Também não significa que o sistema representativo seja perverso, como se o poder tivesse sido usurpado do povo por alguns poucos. Há apenas uma transferência temporária de poder a alguns representantes. Tal sistema - embora, imperfeito - traz importantes benefícios. Ele não é apenas uma solução prática diante da impossibilidade de que a população decida continuamente sobre as questões públicas. Oferece a possibilidade de um saudável distanciamento entre o poder decisório e o poder da maioria, ao fornecer as condições práticas para a tomada de decisões impopulares, mas absolutamente necessárias para a condução responsável de uma nação.  E aqui se desvela outro aspecto fundamental da democracia representativa - a responsabilidade pelas decisões, assegurada pelo caráter temporário da transferência de poder. Responsabilidade que não existe, por exemplo, nas manifestações de rua.

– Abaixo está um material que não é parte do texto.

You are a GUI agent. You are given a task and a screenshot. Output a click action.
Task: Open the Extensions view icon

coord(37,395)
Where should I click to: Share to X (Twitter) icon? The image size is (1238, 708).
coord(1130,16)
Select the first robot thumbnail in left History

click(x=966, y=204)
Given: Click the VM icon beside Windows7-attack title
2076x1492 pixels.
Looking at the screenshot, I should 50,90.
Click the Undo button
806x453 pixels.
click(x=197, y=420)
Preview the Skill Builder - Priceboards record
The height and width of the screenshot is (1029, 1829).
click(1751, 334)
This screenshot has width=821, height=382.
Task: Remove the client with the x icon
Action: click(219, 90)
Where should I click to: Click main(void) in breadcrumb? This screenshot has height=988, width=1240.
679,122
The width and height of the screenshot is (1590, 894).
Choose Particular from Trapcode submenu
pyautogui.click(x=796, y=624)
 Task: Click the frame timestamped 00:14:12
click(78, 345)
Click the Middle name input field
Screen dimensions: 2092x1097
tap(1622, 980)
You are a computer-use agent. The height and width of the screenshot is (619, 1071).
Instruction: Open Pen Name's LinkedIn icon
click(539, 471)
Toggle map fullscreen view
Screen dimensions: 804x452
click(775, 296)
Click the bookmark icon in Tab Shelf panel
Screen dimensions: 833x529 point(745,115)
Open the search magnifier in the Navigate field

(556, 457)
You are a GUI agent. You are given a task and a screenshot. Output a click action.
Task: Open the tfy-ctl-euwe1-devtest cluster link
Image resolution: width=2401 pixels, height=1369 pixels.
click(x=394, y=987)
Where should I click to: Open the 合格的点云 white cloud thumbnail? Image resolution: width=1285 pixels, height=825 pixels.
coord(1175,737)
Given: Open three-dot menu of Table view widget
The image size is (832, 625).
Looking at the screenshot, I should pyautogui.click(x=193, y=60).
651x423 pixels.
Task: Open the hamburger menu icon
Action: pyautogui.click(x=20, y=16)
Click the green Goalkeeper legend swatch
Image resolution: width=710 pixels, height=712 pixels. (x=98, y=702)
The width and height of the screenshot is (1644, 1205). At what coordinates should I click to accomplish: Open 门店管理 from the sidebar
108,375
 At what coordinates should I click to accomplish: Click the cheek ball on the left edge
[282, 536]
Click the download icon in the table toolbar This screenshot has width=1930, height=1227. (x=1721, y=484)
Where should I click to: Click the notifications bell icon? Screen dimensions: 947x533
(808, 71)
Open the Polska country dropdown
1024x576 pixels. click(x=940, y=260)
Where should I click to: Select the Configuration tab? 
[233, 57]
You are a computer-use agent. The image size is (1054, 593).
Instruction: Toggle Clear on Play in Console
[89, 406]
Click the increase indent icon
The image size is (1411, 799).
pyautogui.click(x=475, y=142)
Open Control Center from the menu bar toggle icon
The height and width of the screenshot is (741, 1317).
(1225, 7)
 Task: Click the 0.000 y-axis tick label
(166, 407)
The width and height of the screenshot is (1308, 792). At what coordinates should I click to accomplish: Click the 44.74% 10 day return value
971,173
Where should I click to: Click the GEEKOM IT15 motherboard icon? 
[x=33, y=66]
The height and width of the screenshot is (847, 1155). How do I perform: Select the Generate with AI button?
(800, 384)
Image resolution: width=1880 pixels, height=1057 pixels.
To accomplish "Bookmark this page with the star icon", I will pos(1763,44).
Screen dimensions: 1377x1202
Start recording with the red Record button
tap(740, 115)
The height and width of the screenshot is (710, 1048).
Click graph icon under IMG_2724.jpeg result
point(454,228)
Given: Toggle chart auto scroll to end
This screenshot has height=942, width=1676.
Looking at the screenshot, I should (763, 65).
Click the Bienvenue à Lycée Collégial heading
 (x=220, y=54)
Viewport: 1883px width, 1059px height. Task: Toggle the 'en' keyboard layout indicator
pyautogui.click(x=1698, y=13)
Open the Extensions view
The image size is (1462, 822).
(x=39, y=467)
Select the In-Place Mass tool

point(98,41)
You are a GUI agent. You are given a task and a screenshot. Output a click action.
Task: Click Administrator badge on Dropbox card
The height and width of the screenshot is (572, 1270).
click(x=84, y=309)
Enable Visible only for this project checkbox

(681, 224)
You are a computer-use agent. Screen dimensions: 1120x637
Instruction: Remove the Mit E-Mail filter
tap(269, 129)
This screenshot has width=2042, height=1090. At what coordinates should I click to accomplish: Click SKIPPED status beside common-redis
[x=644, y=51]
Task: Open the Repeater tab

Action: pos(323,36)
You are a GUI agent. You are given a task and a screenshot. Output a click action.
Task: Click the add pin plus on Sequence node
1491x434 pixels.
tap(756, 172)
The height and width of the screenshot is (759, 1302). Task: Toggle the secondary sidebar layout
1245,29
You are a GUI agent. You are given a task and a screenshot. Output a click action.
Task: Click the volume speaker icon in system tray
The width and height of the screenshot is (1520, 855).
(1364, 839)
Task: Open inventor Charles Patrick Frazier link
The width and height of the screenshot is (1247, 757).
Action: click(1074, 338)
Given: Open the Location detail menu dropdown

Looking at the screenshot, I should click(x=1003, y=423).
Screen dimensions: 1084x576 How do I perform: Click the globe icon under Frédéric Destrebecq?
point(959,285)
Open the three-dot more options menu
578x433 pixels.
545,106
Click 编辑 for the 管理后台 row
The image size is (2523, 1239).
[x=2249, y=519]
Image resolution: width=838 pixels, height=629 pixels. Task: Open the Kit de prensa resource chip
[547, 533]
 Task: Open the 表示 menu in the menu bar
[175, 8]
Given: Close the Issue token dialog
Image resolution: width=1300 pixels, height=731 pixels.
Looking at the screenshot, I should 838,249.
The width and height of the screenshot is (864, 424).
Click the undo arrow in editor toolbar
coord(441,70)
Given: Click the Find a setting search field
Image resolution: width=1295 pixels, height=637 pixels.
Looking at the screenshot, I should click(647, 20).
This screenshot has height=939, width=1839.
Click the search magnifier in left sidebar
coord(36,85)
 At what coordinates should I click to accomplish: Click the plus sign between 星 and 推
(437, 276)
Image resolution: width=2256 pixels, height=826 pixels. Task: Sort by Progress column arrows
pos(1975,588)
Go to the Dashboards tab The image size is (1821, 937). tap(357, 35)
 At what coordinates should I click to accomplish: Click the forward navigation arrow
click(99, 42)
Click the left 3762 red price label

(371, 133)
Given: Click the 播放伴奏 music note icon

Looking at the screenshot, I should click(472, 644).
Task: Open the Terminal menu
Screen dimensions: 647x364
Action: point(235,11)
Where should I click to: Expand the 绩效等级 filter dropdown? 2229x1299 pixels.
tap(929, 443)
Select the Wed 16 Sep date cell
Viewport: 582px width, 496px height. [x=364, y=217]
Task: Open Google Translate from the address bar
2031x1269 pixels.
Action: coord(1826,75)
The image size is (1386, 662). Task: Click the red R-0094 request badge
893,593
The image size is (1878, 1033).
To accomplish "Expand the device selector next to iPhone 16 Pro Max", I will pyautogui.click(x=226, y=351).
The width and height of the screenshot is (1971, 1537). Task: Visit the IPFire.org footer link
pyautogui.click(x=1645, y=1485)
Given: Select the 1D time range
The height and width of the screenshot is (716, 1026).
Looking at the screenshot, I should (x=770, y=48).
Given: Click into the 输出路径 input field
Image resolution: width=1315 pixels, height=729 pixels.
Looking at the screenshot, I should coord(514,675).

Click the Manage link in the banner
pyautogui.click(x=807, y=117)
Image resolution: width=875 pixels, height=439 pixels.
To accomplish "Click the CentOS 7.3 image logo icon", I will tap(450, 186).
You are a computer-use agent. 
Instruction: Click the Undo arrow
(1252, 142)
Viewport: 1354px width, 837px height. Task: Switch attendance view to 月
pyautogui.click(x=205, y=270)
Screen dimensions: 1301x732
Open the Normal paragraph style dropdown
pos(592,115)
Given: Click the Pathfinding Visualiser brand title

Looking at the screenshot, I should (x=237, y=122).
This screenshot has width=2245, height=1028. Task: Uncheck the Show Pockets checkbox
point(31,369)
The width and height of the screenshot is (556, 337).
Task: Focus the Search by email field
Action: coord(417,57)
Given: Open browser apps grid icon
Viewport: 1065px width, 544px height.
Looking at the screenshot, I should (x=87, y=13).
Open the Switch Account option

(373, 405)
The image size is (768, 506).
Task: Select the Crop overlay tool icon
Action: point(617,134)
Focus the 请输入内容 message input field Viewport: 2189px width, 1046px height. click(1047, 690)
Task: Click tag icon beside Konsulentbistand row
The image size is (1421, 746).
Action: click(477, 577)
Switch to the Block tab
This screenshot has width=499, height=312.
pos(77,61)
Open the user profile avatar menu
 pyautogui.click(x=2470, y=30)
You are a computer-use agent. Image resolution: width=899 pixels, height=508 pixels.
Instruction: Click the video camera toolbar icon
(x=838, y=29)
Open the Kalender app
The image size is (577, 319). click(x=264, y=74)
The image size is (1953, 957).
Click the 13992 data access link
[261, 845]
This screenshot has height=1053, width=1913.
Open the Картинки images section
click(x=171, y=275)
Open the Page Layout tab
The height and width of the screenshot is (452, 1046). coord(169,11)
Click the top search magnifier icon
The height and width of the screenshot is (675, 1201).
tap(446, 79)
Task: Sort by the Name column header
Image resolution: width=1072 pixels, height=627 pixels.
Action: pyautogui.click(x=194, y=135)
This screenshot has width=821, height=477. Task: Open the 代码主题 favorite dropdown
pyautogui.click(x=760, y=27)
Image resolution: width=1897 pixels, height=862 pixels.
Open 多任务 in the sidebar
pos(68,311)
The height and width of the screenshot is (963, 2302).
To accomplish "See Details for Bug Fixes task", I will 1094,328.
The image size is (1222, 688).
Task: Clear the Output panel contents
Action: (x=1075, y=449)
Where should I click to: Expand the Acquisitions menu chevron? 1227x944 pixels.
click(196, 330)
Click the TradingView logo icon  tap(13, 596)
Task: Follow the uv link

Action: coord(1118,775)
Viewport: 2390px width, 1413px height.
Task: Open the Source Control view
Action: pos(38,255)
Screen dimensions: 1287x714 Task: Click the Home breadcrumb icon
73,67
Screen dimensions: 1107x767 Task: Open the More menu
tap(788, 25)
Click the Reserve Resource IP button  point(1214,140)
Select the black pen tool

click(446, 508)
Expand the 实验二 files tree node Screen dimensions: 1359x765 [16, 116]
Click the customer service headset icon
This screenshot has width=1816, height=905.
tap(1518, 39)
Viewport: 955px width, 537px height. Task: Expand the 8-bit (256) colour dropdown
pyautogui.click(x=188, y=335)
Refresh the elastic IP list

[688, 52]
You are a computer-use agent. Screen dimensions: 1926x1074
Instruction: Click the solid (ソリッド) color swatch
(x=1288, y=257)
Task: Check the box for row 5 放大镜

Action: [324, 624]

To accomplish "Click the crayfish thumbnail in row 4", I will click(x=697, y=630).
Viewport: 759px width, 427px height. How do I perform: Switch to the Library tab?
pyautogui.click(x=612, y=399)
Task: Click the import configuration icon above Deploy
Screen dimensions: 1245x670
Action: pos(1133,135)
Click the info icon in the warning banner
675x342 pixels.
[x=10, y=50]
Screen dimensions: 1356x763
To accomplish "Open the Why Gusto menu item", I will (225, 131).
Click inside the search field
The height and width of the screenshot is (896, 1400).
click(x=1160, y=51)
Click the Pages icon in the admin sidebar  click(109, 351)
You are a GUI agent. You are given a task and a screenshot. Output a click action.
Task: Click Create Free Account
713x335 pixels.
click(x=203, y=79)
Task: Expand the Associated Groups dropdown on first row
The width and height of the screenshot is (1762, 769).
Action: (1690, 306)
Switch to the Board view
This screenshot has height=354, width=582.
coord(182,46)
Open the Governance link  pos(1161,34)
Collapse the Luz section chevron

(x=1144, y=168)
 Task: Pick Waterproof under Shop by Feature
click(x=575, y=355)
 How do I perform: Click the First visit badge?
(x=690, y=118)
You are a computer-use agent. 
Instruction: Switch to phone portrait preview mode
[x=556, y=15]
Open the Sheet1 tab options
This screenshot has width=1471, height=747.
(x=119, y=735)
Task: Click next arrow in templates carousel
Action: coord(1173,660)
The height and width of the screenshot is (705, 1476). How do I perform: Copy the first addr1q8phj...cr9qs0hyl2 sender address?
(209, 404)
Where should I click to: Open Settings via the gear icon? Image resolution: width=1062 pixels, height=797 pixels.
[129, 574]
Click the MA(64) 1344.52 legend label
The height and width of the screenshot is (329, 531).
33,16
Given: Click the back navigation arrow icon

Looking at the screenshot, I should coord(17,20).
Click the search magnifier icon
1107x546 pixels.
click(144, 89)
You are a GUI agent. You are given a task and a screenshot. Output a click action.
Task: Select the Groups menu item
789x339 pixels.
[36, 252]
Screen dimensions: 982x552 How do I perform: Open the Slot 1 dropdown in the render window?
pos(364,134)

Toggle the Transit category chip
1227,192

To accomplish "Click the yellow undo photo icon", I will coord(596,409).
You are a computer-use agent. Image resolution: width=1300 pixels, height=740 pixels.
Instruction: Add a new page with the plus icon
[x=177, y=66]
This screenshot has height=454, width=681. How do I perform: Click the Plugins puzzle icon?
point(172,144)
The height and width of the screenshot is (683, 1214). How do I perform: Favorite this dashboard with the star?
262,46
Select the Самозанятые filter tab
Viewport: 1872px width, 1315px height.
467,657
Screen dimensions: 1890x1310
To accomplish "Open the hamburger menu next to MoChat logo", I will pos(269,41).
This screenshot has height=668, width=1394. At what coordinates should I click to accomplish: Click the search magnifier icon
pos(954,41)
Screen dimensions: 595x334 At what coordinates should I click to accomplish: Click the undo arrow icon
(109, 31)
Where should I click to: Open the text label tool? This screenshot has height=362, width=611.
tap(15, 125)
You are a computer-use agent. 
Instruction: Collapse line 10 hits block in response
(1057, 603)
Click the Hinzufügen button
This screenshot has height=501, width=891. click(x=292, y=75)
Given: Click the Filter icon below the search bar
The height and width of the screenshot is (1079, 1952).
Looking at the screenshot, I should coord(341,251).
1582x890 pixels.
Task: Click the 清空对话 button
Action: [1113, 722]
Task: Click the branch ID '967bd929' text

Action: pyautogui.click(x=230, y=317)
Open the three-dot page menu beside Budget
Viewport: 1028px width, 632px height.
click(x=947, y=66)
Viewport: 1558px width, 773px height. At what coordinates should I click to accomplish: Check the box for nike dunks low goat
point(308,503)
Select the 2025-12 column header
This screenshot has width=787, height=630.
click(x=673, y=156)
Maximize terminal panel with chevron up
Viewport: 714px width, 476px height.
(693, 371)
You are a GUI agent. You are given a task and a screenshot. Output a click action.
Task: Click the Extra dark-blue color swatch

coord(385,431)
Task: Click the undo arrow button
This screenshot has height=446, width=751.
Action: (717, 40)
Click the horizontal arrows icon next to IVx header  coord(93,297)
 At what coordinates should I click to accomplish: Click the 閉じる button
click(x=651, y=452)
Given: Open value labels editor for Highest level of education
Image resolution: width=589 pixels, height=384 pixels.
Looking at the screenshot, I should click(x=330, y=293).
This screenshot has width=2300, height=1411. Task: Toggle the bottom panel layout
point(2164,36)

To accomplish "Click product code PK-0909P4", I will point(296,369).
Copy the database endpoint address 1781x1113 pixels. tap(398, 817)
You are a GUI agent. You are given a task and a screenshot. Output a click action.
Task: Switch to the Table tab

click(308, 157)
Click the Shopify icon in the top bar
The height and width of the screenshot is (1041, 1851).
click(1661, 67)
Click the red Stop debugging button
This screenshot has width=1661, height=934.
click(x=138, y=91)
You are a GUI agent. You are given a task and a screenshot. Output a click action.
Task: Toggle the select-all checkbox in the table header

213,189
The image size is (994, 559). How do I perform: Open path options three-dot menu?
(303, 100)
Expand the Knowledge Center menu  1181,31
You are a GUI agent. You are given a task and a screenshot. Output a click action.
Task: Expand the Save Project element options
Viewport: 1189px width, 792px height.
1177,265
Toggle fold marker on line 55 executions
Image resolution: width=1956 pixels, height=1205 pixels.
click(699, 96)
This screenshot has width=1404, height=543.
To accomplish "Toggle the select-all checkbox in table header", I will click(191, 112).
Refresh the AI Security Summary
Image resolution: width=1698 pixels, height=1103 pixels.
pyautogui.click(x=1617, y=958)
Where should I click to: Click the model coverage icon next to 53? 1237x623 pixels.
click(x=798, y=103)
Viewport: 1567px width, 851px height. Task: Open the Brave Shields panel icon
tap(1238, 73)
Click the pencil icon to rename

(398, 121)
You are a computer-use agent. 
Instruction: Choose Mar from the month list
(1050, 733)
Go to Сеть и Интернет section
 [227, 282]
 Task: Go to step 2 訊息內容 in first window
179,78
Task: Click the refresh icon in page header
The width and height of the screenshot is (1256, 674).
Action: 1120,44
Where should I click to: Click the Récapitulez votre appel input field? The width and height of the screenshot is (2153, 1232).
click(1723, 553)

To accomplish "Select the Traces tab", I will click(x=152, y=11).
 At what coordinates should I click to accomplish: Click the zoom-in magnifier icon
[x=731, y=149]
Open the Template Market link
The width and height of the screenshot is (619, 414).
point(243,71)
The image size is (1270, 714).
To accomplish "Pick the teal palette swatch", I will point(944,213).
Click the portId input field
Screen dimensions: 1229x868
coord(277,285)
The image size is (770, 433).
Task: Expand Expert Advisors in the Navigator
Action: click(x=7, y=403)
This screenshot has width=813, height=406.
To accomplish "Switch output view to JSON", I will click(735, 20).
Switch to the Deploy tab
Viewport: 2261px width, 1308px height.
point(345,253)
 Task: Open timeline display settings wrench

Todas essas questões sobre o exercício do poder podem parecer complicadas. Não precisa e não deve ser assim. Cada um do povo deve ser responsável por suas escolhas. Só assim os representantes assumirão a sua responsabilidade pelo bem comum, em sintonia com o sentir da população. São eles os responsáveis por traduzir no momento presente as aspirações da população em consequências práticas, nesse equilíbrio sempre instável da política, entre o desejável e o possível. A população está dizendo o que considera ser desejável - e essa é a sua força. Resta ver qual será a resposta daqueles que detêm o poder, tanto o governo como a oposição.